Des influenceurs, comme Geno Corleone, affirment que l’octocrylène, un composant courant dans les crèmes solaires, provoquerait des cancers. Une étude franco-américaine de 2021 a montré que l’octocrylène se décompose en benzophénome, un composé classé cancérogène. Cependant, depuis 2022, l’Union européenne impose un seuil de concentration maximal de 10 % d’octocrylène dans les cosmétiques, et de nombreux laboratoires ont retiré ce composé de leurs formulations.
L’oxybenzone, un autre filtre solaire, est également controversé. Une étude de 2020 a révélé que des traces de ce composé pouvaient être détectées dans le sang des utilisateurs, atteignant jusqu’à 516 fois le seuil réglementaire. Toutefois, les chercheurs concluent que ces résultats ne justifient pas une interdiction de l’utilisation des crèmes solaires.

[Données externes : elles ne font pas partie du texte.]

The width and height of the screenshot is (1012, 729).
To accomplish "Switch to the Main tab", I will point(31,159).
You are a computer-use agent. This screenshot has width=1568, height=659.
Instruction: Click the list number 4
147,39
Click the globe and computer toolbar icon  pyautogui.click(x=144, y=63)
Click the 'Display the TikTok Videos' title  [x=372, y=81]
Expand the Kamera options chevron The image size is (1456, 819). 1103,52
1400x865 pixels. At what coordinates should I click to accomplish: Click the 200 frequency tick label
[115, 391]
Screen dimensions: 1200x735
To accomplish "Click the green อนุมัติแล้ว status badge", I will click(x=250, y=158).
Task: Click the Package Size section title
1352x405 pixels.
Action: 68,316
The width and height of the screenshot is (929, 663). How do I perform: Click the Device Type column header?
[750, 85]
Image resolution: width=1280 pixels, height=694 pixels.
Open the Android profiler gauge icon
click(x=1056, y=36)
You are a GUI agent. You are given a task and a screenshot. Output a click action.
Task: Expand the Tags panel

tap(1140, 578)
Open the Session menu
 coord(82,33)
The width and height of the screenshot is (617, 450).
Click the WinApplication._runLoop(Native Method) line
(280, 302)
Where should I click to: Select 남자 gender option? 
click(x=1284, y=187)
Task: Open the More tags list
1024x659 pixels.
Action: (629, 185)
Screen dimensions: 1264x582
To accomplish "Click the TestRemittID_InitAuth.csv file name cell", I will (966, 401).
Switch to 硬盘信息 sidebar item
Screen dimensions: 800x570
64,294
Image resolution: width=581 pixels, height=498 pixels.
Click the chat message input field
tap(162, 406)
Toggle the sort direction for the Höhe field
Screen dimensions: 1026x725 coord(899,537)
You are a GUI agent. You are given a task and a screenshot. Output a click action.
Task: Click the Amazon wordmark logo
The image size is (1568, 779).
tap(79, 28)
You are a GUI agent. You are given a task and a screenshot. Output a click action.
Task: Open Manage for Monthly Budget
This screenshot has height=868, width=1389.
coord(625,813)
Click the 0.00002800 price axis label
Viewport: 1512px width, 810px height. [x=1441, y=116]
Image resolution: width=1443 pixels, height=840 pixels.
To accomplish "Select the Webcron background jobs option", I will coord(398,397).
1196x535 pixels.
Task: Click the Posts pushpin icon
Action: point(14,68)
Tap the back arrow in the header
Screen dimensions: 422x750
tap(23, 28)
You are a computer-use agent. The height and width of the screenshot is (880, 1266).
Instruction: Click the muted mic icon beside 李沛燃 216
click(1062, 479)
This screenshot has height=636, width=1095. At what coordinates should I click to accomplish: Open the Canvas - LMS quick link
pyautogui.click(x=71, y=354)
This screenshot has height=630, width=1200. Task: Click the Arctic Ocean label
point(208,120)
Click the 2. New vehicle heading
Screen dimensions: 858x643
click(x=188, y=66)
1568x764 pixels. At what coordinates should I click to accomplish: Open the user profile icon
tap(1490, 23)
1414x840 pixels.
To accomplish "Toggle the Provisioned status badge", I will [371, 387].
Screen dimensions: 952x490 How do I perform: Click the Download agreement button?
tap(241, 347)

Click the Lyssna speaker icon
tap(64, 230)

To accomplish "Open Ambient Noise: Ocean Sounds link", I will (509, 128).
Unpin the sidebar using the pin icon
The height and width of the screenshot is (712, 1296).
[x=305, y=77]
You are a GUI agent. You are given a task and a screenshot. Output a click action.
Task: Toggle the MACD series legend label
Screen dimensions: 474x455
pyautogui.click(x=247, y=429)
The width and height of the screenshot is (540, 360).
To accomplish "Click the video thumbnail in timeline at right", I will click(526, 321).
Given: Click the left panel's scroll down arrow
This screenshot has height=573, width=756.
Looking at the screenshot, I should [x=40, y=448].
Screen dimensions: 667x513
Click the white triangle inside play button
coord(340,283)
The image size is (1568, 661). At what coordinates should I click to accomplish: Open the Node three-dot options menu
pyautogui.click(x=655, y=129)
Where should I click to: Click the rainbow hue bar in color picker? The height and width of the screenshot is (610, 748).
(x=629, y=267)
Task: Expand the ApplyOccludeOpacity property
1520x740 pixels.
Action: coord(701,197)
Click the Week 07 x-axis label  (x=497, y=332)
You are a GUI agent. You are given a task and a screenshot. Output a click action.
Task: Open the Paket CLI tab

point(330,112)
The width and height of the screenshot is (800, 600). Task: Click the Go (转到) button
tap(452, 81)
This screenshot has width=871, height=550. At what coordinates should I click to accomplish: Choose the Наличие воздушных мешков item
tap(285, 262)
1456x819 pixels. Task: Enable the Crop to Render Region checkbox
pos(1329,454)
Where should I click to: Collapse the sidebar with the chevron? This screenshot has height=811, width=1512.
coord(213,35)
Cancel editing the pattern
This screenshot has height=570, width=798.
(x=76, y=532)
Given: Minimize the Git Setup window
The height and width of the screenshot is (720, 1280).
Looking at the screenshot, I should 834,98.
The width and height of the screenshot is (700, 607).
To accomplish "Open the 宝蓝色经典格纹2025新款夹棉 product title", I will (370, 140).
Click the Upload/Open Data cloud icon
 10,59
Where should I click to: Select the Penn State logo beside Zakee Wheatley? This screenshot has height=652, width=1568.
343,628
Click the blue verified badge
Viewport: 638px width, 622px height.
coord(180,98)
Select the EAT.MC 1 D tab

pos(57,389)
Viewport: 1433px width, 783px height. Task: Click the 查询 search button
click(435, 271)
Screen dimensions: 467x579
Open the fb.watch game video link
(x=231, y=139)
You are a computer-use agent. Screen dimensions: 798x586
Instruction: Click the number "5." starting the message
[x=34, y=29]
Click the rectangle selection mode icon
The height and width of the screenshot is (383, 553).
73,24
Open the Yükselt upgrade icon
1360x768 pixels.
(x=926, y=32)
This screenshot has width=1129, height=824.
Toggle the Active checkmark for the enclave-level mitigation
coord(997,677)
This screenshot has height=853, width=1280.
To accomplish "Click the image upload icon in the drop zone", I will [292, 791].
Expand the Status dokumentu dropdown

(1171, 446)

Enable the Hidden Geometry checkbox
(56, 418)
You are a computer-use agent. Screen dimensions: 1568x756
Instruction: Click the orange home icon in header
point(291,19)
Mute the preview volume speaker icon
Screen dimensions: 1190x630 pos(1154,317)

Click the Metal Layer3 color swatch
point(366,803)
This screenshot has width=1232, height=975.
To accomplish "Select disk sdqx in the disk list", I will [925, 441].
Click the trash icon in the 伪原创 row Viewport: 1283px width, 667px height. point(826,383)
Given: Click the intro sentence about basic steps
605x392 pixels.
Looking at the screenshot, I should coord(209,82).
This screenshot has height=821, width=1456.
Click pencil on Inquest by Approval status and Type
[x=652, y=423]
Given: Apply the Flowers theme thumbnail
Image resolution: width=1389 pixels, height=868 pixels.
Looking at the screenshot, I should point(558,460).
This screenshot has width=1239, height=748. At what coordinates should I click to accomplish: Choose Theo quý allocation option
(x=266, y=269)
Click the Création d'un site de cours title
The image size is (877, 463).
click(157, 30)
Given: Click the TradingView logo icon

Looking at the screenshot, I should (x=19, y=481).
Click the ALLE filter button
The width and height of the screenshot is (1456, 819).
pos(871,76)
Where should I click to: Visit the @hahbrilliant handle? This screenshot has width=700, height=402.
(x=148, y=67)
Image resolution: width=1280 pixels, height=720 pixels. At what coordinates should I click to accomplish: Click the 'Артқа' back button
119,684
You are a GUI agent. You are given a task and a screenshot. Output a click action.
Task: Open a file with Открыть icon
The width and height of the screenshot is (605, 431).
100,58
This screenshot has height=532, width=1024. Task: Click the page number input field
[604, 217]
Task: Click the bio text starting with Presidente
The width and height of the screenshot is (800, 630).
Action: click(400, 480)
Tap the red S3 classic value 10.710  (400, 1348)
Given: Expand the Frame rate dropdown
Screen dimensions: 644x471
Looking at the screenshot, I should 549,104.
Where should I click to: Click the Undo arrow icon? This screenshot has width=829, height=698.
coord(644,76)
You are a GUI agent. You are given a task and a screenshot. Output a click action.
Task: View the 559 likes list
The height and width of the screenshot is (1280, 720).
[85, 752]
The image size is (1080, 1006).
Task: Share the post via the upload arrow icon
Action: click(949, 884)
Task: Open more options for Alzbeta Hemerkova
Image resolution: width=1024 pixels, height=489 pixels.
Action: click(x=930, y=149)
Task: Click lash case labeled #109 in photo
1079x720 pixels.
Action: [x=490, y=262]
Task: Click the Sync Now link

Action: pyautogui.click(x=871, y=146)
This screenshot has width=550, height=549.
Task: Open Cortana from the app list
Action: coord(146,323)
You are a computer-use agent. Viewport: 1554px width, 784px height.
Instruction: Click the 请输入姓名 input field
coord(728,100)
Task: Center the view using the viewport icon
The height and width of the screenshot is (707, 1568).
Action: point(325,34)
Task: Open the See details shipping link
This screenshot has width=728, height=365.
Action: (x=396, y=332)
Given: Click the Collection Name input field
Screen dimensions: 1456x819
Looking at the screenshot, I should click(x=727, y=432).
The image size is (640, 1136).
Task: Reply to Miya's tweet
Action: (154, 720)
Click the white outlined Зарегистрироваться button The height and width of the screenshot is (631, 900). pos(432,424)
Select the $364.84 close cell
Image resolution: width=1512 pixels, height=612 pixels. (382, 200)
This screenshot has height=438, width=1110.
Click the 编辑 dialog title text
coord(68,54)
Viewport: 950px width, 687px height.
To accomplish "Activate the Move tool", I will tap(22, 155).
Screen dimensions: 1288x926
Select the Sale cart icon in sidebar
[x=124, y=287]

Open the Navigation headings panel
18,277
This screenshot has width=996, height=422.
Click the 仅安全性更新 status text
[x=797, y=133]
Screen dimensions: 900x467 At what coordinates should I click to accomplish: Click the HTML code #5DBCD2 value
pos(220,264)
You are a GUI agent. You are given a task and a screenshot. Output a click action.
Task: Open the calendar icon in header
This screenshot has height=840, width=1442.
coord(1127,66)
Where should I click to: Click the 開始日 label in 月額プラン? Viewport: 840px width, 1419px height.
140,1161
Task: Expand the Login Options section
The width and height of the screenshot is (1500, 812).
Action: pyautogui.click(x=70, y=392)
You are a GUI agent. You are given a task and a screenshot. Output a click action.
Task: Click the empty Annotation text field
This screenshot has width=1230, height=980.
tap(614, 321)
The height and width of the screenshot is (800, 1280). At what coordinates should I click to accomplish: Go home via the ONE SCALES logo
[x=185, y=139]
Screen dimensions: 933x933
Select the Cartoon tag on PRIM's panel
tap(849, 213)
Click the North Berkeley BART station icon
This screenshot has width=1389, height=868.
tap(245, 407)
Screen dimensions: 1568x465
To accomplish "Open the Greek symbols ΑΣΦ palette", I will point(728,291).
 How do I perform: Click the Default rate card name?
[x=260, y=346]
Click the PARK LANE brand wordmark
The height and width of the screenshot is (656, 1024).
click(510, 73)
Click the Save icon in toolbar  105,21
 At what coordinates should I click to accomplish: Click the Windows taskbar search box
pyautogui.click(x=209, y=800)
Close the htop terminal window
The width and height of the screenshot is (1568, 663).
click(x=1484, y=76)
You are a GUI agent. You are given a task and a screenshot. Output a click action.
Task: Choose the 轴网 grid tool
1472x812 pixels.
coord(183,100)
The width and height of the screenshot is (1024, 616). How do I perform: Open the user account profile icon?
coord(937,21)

Des vidéos mensongères circulent également sur les réseaux sociaux, promouvant des thèses anti-crème solaire. Par exemple, un épidémiologiste a prétendu qu’une utilisation régulière de crème solaire augmenterait le risque de cancer de la peau. Bien que certaines études montrent une corrélation entre l’utilisation de crème solaire et le développement de cancers, les chercheurs soulignent que cela ne prouve pas une causalité.
En conclusion, bien que des inquiétudes subsistent concernant certains composants des crèmes solaires, la réglementation en vigueur et les recommandations des dermatologues soulignent l’importance de leur utilisation pour prévenir les dommages causés par le soleil.